The measurements, sampling ocean temperatures in seas over a kilometer (0.62 miles) deep in some places right at the edge of Totten Glacier’s floating ice shelf, affirmed that warm ocean water is flowing in toward the glacier at the rate of 220,000 cubic meters per second.
These waters, the paper asserts, are causing the ice shelf to lose between 63 billion and 80 billion tons of its mass to the ocean per year, and to lose about 10 meters (32 feet) of thickness annually, a reduction that has been previously noted based on satellite measurements.
Bloomberg: Trump’s Wolves May Gather Around Obama’s Energy Nursery
The Energy Department’s research-and-development arm puts a modern spin on an old debate. The question may no longer be should the government help promising precommercial cleantech, but should the government help promising precommercial cleantech when the legacy energy system is threatening the long-term stability of global climate? All this as American politics is even more polarized than it was when ARPA-E was born a decade ago.
Brookings Institute: Another Clinton-Trump Divide? Low-Carbon vs. High-Carbon America
To be sure, it’s not new to suggest that Clinton-voting “blue” states might be more ideologically sympathetic to President Obama’s strong carbon-reduction agenda than Trump-voting red states. However, what is striking...is the extremely tight alignment between states’ emissions and politics preferences. This alignment shows how very strongly economic self-interest shapes and reinforces ideology.

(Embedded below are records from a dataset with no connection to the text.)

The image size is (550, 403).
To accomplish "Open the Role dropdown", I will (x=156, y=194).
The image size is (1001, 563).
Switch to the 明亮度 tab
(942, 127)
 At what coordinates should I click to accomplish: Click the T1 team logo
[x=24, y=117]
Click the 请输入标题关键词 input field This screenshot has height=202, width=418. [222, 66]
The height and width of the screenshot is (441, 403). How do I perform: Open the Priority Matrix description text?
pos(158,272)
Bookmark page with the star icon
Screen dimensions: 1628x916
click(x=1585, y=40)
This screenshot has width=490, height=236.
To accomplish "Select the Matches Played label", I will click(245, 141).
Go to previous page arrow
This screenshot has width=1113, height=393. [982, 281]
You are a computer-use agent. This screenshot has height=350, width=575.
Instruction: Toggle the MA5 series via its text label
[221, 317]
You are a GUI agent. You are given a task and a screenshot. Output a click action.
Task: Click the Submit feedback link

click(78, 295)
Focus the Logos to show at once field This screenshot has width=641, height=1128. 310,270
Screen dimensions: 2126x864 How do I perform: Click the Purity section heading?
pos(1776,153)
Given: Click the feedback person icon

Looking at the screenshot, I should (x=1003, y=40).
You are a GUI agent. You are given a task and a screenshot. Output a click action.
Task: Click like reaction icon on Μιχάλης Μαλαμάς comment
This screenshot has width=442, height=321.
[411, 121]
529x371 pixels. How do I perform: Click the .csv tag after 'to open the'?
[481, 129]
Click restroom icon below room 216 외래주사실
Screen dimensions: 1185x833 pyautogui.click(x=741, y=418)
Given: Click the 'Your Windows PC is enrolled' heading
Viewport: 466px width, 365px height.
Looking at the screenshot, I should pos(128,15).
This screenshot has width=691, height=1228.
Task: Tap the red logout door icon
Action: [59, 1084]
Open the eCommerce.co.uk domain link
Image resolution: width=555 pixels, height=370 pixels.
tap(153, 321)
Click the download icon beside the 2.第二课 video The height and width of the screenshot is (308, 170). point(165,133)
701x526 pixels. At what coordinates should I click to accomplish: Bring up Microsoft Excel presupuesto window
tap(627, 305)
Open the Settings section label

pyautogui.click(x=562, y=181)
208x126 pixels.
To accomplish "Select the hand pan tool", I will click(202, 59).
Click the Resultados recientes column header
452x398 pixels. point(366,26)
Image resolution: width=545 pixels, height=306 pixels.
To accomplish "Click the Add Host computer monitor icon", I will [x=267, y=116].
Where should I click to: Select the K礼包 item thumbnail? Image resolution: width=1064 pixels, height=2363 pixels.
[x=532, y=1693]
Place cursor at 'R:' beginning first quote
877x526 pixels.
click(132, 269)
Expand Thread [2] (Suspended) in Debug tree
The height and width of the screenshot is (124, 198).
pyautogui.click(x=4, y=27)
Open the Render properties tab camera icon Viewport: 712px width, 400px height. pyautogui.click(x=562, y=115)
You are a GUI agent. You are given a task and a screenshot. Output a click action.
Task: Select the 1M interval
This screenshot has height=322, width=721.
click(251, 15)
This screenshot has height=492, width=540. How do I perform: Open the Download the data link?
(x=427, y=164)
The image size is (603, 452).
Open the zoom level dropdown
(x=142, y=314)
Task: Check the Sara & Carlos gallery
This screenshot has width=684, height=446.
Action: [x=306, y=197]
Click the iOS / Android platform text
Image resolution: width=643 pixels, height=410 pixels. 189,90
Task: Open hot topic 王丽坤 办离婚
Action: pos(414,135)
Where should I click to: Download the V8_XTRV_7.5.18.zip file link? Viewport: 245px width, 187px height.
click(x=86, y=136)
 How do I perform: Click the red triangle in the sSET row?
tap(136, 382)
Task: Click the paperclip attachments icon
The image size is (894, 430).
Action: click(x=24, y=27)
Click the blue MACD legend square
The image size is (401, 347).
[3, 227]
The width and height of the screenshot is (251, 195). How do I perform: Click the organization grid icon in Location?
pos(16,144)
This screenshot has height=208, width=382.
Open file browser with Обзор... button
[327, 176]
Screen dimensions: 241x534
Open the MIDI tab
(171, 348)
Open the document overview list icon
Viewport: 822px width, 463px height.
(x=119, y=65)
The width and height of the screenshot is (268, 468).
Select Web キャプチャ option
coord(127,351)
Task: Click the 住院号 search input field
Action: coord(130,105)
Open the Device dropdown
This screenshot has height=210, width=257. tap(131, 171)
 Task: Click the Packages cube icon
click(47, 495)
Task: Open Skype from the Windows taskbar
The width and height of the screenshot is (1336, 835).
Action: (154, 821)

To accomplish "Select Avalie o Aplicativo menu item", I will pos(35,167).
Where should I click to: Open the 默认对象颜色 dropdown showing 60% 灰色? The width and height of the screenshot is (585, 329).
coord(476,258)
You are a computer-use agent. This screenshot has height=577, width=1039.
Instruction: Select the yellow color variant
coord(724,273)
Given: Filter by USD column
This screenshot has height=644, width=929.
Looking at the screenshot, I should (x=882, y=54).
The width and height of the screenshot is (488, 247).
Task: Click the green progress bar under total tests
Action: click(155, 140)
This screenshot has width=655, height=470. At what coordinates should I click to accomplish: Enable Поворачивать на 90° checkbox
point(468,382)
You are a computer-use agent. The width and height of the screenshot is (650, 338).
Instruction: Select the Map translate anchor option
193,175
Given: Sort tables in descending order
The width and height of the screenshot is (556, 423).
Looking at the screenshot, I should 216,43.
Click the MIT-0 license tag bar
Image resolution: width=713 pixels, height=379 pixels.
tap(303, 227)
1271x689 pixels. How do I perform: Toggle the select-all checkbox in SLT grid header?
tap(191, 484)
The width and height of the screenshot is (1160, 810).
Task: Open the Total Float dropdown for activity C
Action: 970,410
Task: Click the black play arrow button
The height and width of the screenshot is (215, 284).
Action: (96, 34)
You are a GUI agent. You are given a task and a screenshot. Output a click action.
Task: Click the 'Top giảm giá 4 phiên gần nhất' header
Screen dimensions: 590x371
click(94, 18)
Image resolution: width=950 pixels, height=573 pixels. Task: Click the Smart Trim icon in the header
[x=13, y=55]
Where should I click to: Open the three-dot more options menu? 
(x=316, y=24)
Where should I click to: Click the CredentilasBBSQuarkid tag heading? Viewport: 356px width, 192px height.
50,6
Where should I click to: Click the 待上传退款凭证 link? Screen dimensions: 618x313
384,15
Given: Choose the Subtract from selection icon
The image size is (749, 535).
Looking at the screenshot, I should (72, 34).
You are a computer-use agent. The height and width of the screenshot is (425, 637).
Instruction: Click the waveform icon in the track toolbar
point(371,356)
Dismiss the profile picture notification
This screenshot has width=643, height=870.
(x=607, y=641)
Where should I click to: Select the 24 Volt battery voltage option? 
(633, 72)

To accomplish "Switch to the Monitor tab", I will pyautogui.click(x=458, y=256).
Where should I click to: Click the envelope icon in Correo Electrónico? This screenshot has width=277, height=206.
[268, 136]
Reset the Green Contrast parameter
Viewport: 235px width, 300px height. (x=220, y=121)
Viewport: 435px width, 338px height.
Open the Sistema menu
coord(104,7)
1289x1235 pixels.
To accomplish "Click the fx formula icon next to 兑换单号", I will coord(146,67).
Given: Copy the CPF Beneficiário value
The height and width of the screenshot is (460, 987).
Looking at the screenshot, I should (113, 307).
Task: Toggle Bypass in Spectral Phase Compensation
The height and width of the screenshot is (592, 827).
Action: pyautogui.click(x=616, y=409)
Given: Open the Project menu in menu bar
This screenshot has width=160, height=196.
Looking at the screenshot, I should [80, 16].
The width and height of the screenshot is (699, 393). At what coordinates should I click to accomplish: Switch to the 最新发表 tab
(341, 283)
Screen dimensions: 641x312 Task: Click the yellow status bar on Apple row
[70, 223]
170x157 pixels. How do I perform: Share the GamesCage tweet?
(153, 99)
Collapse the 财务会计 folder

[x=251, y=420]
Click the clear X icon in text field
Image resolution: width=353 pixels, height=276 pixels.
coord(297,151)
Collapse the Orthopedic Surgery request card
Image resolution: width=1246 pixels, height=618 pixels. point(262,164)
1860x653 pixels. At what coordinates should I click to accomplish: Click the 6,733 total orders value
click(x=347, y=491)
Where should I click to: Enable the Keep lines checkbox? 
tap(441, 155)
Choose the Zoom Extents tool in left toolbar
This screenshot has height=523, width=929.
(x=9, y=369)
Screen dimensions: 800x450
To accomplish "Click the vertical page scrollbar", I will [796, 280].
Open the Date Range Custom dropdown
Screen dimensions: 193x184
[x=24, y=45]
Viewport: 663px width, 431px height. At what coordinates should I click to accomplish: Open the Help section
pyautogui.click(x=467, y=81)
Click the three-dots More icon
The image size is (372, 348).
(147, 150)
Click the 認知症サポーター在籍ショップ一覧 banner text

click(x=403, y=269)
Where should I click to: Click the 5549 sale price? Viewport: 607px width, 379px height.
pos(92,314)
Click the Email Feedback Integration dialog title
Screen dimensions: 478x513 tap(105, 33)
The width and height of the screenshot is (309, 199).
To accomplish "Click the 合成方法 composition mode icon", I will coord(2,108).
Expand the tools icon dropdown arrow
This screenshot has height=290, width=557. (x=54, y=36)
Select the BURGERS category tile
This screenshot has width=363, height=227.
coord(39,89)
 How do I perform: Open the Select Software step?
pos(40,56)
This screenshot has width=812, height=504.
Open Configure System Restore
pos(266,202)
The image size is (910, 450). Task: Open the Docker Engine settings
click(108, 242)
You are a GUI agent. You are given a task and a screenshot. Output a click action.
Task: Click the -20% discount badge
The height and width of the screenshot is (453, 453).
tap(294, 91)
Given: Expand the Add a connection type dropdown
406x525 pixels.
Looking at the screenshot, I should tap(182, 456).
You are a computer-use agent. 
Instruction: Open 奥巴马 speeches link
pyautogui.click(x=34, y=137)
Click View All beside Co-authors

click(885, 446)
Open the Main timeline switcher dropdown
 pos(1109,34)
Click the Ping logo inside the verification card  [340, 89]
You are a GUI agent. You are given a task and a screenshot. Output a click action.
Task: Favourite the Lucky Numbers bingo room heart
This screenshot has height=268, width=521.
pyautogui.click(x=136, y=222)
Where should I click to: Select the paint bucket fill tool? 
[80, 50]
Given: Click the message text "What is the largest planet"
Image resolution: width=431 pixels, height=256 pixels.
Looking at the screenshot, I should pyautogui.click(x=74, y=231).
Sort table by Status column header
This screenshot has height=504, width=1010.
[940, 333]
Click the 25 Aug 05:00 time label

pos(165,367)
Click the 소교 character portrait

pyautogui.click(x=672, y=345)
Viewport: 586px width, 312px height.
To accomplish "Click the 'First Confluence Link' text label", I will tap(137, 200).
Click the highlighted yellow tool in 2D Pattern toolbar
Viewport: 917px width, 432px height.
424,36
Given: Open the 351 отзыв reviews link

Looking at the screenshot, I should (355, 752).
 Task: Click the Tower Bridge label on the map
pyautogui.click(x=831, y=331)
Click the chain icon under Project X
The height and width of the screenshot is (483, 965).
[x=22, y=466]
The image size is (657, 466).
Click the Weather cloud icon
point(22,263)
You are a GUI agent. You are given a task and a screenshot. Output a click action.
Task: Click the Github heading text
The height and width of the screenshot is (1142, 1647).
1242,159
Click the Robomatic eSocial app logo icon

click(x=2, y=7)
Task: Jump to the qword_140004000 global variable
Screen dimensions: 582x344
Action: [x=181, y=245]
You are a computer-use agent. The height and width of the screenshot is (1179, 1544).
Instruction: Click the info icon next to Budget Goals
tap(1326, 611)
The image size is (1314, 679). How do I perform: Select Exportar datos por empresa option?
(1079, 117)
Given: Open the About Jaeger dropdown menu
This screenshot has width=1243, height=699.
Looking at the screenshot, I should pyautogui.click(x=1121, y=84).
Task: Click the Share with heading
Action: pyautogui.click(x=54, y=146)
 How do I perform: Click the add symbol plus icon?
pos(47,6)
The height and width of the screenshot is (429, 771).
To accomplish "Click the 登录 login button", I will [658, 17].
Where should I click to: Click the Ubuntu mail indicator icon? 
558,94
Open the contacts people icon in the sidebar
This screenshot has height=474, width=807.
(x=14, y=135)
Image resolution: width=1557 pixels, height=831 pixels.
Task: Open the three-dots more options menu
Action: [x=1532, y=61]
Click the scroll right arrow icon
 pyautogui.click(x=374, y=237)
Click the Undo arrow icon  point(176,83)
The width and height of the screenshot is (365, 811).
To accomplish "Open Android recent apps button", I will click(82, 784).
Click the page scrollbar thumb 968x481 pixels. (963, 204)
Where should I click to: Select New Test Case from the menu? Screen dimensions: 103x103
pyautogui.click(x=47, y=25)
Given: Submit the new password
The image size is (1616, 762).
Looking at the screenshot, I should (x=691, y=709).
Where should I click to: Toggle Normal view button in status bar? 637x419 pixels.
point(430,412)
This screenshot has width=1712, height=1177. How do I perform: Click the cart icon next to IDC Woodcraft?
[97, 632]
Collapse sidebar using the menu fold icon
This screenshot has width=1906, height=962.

The New Yorker (Opinion): Rex Tillerson’s State of Denial
Is there such a thing as a non-denial denialist?
This question came to mind this week, when Donald Trump nominated the chairman of ExxonMobil, Rex Tillerson, to be the next Secretary of State. Several news outlets gave Tillerson credit for at least acknowledging that carbon dioxide is a greenhouse gas, a fact that was already considered established science in the Victorian era. The Washington Post noted that Tillerson’s position -- that climate change is not a “hoax” invented by the Chinese -- is more nuanced than that of many other of Trump’s appointees, and “in the context of how Trump’s administration is shaping up on energy and environmental policy, could almost be called moderate.” The Times editorial board went so far as to praise Tillerson for having “reversed ExxonMobil’s long history of funding right-wing groups that denied the threat of global warming,” and suggested that he might “convince Mr. Trump not to pull out of” the Paris climate accord. All of which goes to show that Tillerson is smart enough to have positioned himself, and repositioned his company, so that there’s now at least confusion about where he stands. But you have to be pretty desperate -- and at this point many people are -- to take this as cause for optimism.